◆ WORK REQUEST
Report only how many lines in the material contain "agent".

◆ PROVIDED RECORDS
"""

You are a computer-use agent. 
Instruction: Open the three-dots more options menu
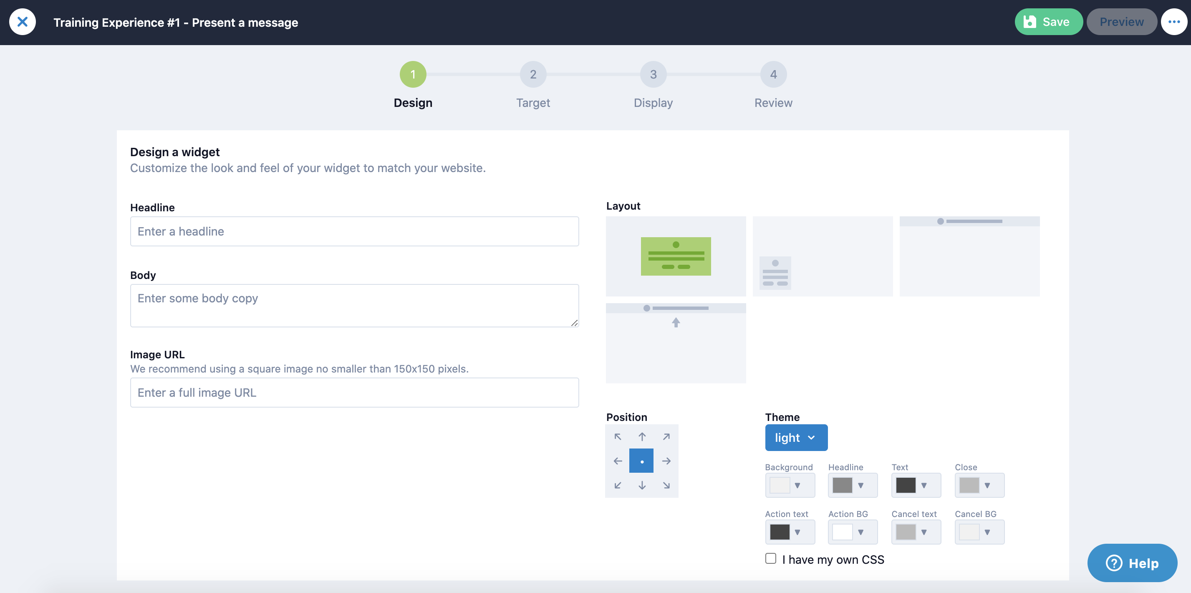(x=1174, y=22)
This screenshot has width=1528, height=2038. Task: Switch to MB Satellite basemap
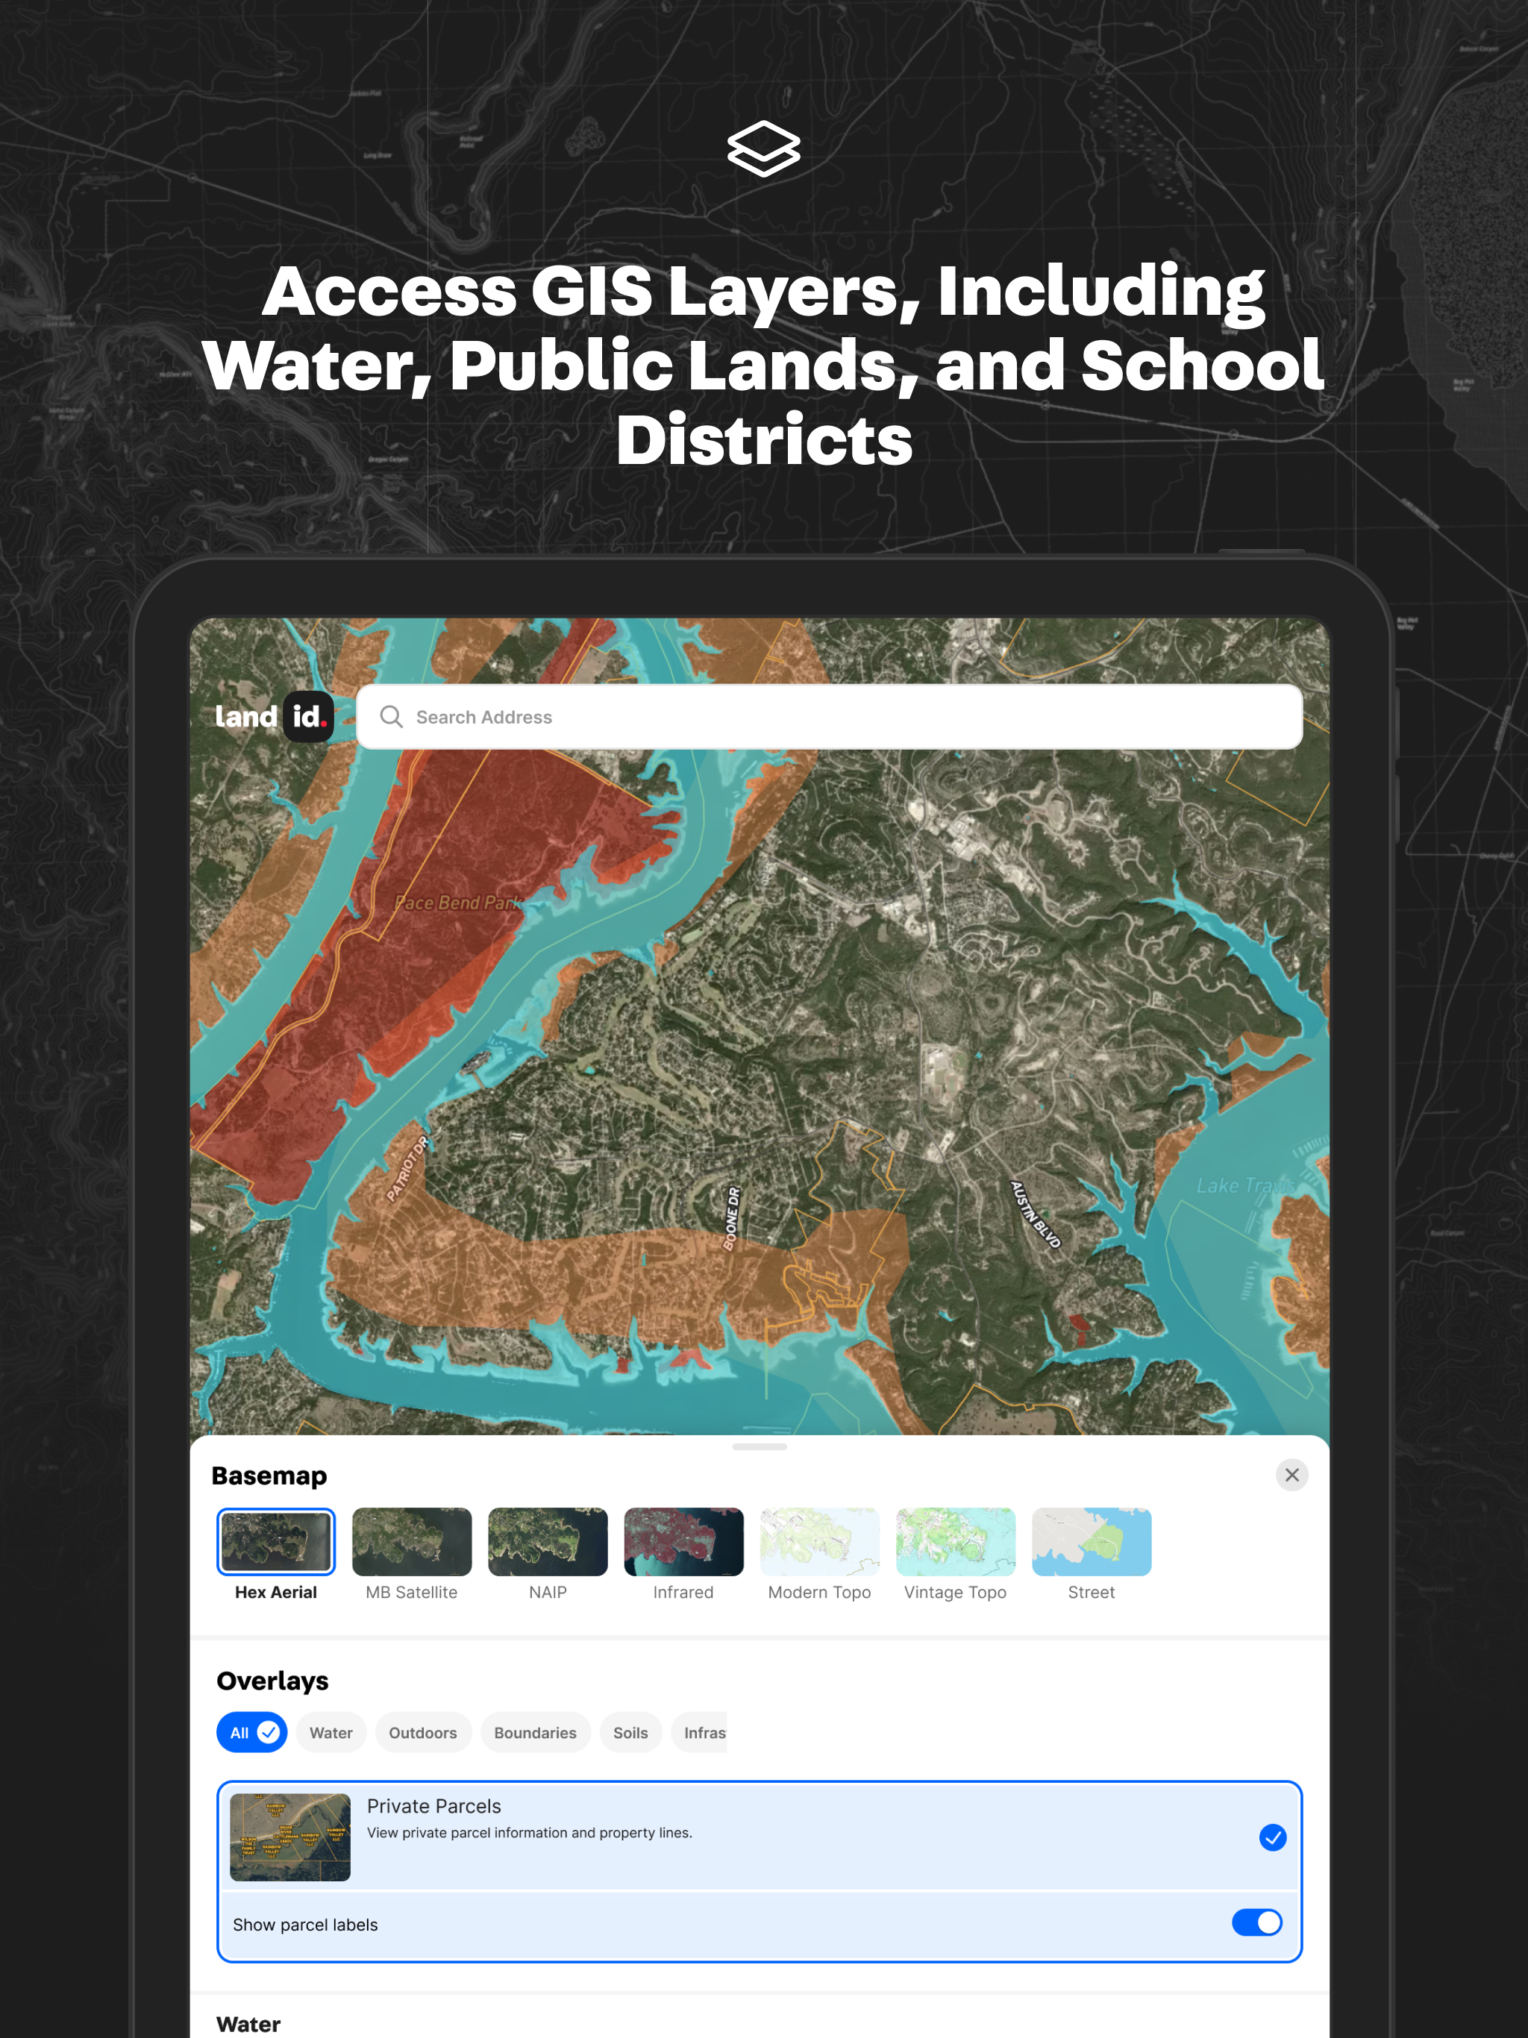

"""
"""

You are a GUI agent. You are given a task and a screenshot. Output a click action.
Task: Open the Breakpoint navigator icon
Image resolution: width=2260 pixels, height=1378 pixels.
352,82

"""

◆ FINISHED TASK
2